Crawling, Indexing and ranking are different things. The fact that you have asked Google not to crawl a page does not tell Google to remove the page from its index (if already indexed) and not to rank that page. Eventually those page should fall out of the index and their ranking should drop as Google receives fewer signals from not crawling the pages, but in the interim the pages are likely still going to be included.

Adding a canonical tag like phranque suggests will tell Google that you prefer that another page be shown its place. But in this case it simply a notification of your preference, Google can and at times does ignore this preference. Moreover, if you add the tag and at the same time ask Google not to crawl the page, then Google will never see the tag.

Then there is also the fact that a page with a parameter may in fact be significantly different from it's "canonical" page meaning that Google may choose to ignore canonical tag due to the fact that the pages are not similar enough. Remember that a blue t-shirt page (ie?color=blue) is very similar a black t-shirt page (ie?color=black), but will be only marginally similar to the main t-shirt page (the likely canonical of both blue and black pages), as it will likely show all t-shirt variations.

The goal in blocking this content from being crawled, is generally to save on crawl budget. Blocking using the url parameter tool achieves this goal. If a page, after being blocked, continues to appear in search and to bring traffic, well there is no real harm in that.
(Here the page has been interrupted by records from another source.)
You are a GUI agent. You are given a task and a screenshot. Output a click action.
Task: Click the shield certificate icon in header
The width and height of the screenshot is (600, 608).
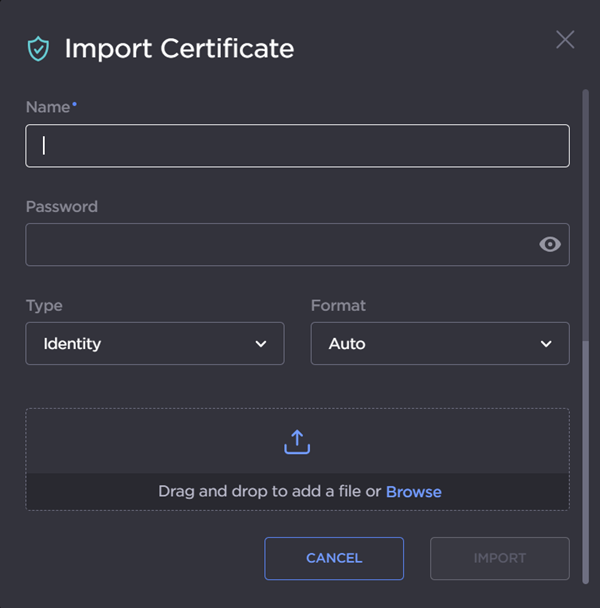pos(38,48)
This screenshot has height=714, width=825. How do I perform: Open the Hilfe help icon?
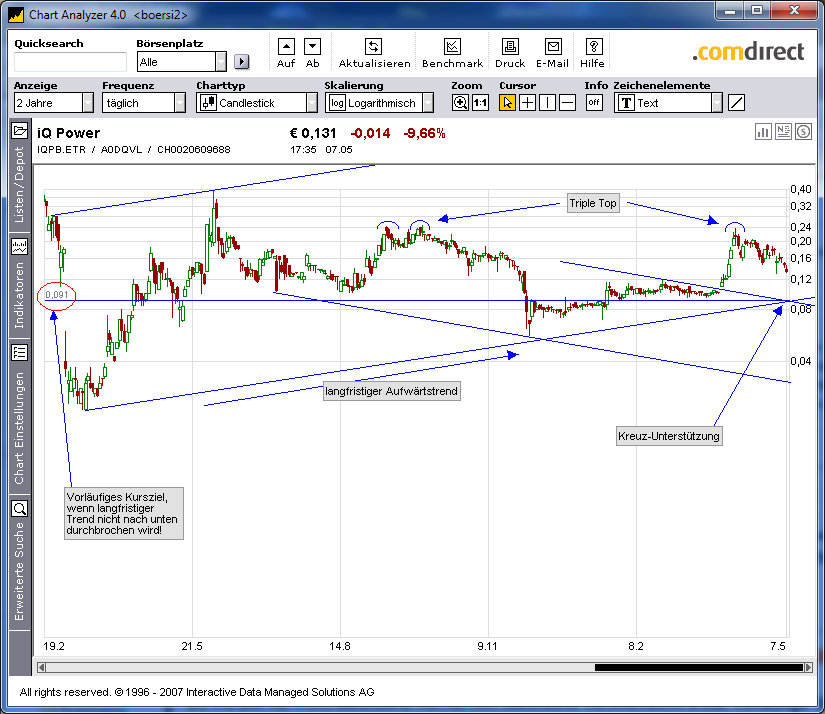(593, 47)

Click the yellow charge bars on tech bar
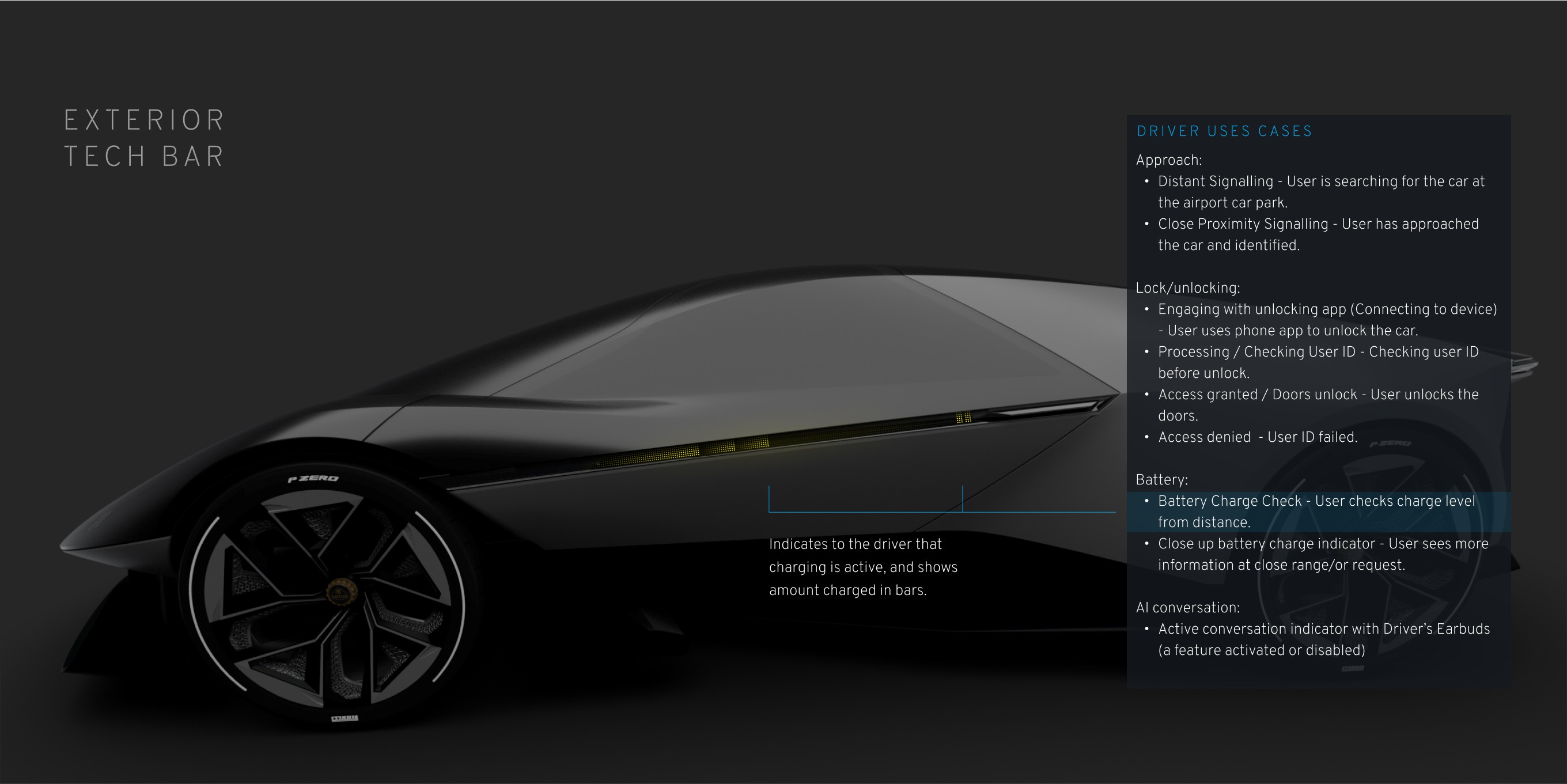[721, 448]
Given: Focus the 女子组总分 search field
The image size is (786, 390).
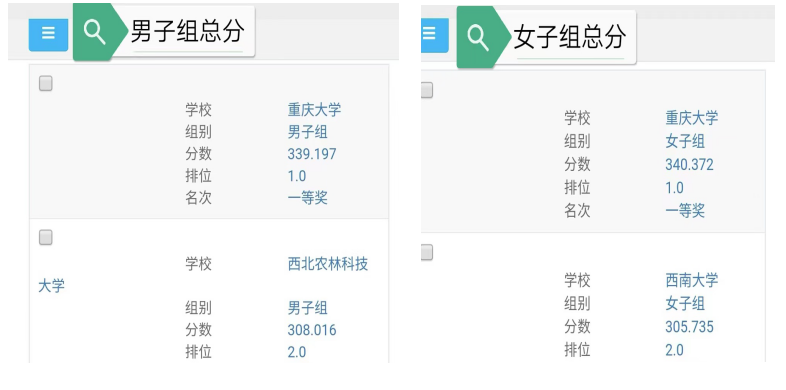Looking at the screenshot, I should pos(570,38).
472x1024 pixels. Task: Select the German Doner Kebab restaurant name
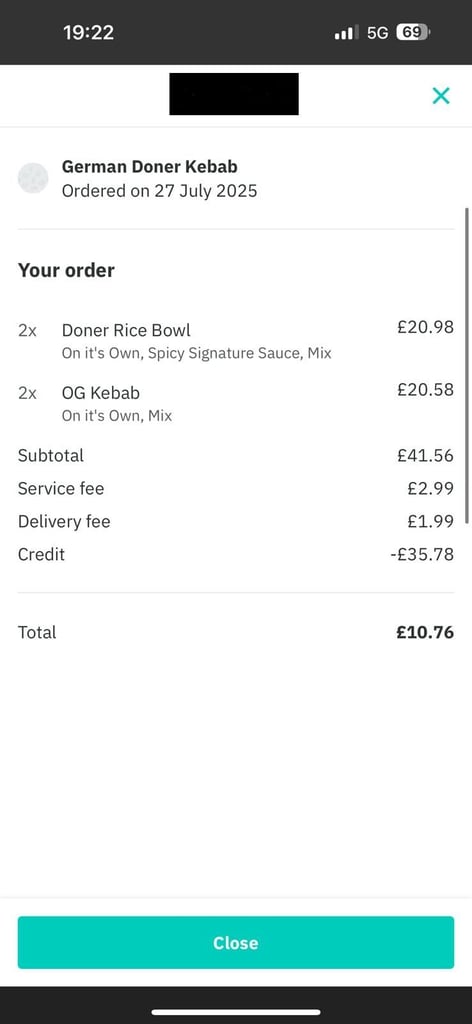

Over time the traffic should change as to what you expect.

Nosuchthing

7:41 pm on Jan 7, 2021 (gmt 0)

5+ Year Member Top Contributors Of The Month



@NickMNS,

Thank you for this very detailed and insightful answer, I truly appreciate it!

Crawling budget was also an issue we were trying to tackle with this move. We just hoped to hit two bird with one stone and I started to doubt myself after a few weeks, seeing little changes.
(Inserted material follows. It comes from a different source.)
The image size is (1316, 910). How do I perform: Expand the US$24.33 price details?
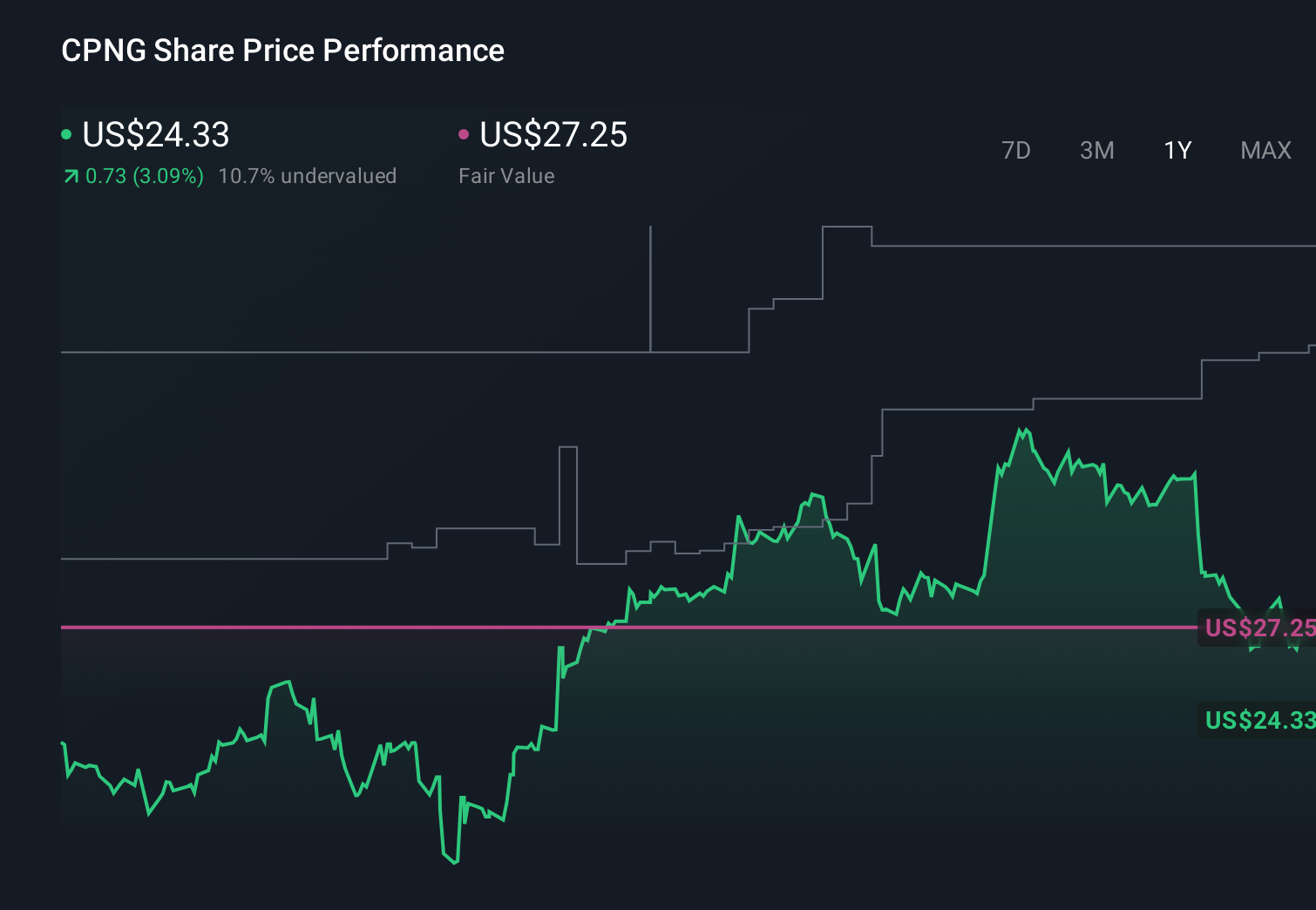coord(155,135)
I'll leave it be for a while and reassess down the line the need for a rel canonical.

not2easy

7:51 pm on Jan 7, 2021 (gmt 0)

WebmasterWorld Administrator 10+ Year Member Top Contributors Of The Month



The use of rel canonical is very important to help Google understand what to index. If you have several different URLs that present different facets of the same item/product/topic it is important to use canonical and not try to index each page separately.
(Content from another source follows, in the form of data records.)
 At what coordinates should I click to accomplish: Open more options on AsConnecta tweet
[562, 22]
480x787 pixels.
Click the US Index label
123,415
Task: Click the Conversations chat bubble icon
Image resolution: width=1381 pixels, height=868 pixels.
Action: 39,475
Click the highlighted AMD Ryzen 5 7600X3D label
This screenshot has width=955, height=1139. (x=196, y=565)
Be sure you aren't submitting all versions in sitemaps as well. If the parameter settings don't help, there is always robots.txt to let Google now you don't want certain strings crawled.

Just be sure that meta index tags and canonical tags and sitemaps and robots.txt and all tell the same story. Not always easy.

Nosuchthing

8:38 pm on Jan 7, 2021 (gmt 0)

5+ Year Member Top Contributors Of The Month



@nor2easy Thanks for this additional comments, I'll make sure to check everything tomorrow.

The website is more or less a comparison website for paint.

The product pages themselves do not change much when selecting a different color or size for example.

They do change quite a bit whenever it comes to the broader landing pages where you can select brands, types, etc...

But let's say you were looking for the brand x of wall paint:

We don't want you to land on example.com/wall-paint?brand=x

Rather, we want the page example.com/wall-paint/x

Both the product page and the selector page present different facets of a similar product in the end. Do you think this is a case where using canonical is necessary?

not2easy

9:15 pm on Jan 7, 2021 (gmt 0)

WebmasterWorld Administrator 10+ Year Member Top Contributors Of The Month



Related content isn't the same as duplicate. The product description page sounds like the only difference would be the color. In that case, you would probably prefer people to land on the selector page and prefer to have a product page that isn't competing with itself via a /duplicate-brown/, /duplicate-yellow/, /duplicate-tan/ and /duplicate-blue/ that only differ by their color. The pages that only differ in minor details should have the rel=canonical tag pointing to the page they are linked from. That lets Google 'see' the color pages and understand that they expand the selector page but the selector page is where you want traffic to land.

That answer may differ if the relationship differs significantly from my understanding of it which was based on your question.